EXERCISE DIRECTIONS: Update the data below by replacing "Where should I click to" with "Where do I click to" and leaving everything else unchanged.

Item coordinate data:
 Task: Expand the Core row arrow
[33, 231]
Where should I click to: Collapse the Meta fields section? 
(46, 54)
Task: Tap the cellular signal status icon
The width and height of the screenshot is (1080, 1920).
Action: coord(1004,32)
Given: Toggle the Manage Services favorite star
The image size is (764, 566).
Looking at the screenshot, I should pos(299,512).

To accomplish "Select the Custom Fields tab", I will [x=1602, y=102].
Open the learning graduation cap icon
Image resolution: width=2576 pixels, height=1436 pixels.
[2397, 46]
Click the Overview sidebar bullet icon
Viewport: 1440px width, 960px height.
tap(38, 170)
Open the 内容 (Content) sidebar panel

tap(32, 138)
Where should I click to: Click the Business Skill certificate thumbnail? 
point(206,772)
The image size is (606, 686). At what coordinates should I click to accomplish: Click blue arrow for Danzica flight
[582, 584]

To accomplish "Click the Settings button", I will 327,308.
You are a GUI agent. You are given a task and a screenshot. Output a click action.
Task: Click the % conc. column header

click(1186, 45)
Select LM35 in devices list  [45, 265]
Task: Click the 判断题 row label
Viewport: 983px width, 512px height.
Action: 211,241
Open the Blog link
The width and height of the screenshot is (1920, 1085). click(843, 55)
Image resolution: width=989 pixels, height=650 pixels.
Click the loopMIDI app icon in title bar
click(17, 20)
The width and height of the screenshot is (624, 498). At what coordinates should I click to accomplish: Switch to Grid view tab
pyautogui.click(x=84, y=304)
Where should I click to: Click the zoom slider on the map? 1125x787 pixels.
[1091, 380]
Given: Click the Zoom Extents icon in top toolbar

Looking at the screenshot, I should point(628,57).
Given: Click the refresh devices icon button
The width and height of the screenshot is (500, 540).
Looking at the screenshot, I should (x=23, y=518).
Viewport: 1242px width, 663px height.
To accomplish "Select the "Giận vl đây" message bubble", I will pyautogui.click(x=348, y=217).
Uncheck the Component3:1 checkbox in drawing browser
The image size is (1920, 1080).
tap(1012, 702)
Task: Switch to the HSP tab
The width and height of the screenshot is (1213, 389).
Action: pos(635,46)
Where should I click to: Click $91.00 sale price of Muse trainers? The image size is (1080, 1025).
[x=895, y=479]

CORRECT RESPONSE:
 Task: Expand the Core row arrow
[33, 231]
Where do I click to: Collapse the Meta fields section? 
(46, 54)
Task: Tap the cellular signal status icon
The width and height of the screenshot is (1080, 1920).
Action: coord(1004,32)
Given: Toggle the Manage Services favorite star
The image size is (764, 566).
Looking at the screenshot, I should pos(299,512).

To accomplish "Select the Custom Fields tab", I will [x=1602, y=102].
Open the learning graduation cap icon
Image resolution: width=2576 pixels, height=1436 pixels.
[2397, 46]
Click the Overview sidebar bullet icon
Viewport: 1440px width, 960px height.
tap(38, 170)
Open the 内容 (Content) sidebar panel

tap(32, 138)
Where do I click to: Click the Business Skill certificate thumbnail? 
point(206,772)
The image size is (606, 686). At what coordinates should I click to accomplish: Click blue arrow for Danzica flight
[582, 584]

To accomplish "Click the Settings button", I will 327,308.
You are a GUI agent. You are given a task and a screenshot. Output a click action.
Task: Click the % conc. column header

click(1186, 45)
Select LM35 in devices list  [45, 265]
Task: Click the 判断题 row label
Viewport: 983px width, 512px height.
Action: 211,241
Open the Blog link
The width and height of the screenshot is (1920, 1085). click(843, 55)
Image resolution: width=989 pixels, height=650 pixels.
Click the loopMIDI app icon in title bar
click(17, 20)
The width and height of the screenshot is (624, 498). At what coordinates should I click to accomplish: Switch to Grid view tab
pyautogui.click(x=84, y=304)
Where do I click to: Click the zoom slider on the map? 1125x787 pixels.
[1091, 380]
Given: Click the Zoom Extents icon in top toolbar

Looking at the screenshot, I should point(628,57).
Given: Click the refresh devices icon button
The width and height of the screenshot is (500, 540).
Looking at the screenshot, I should (x=23, y=518).
Viewport: 1242px width, 663px height.
To accomplish "Select the "Giận vl đây" message bubble", I will pyautogui.click(x=348, y=217).
Uncheck the Component3:1 checkbox in drawing browser
The image size is (1920, 1080).
tap(1012, 702)
Task: Switch to the HSP tab
The width and height of the screenshot is (1213, 389).
Action: pos(635,46)
Where do I click to: Click $91.00 sale price of Muse trainers? The image size is (1080, 1025).
[x=895, y=479]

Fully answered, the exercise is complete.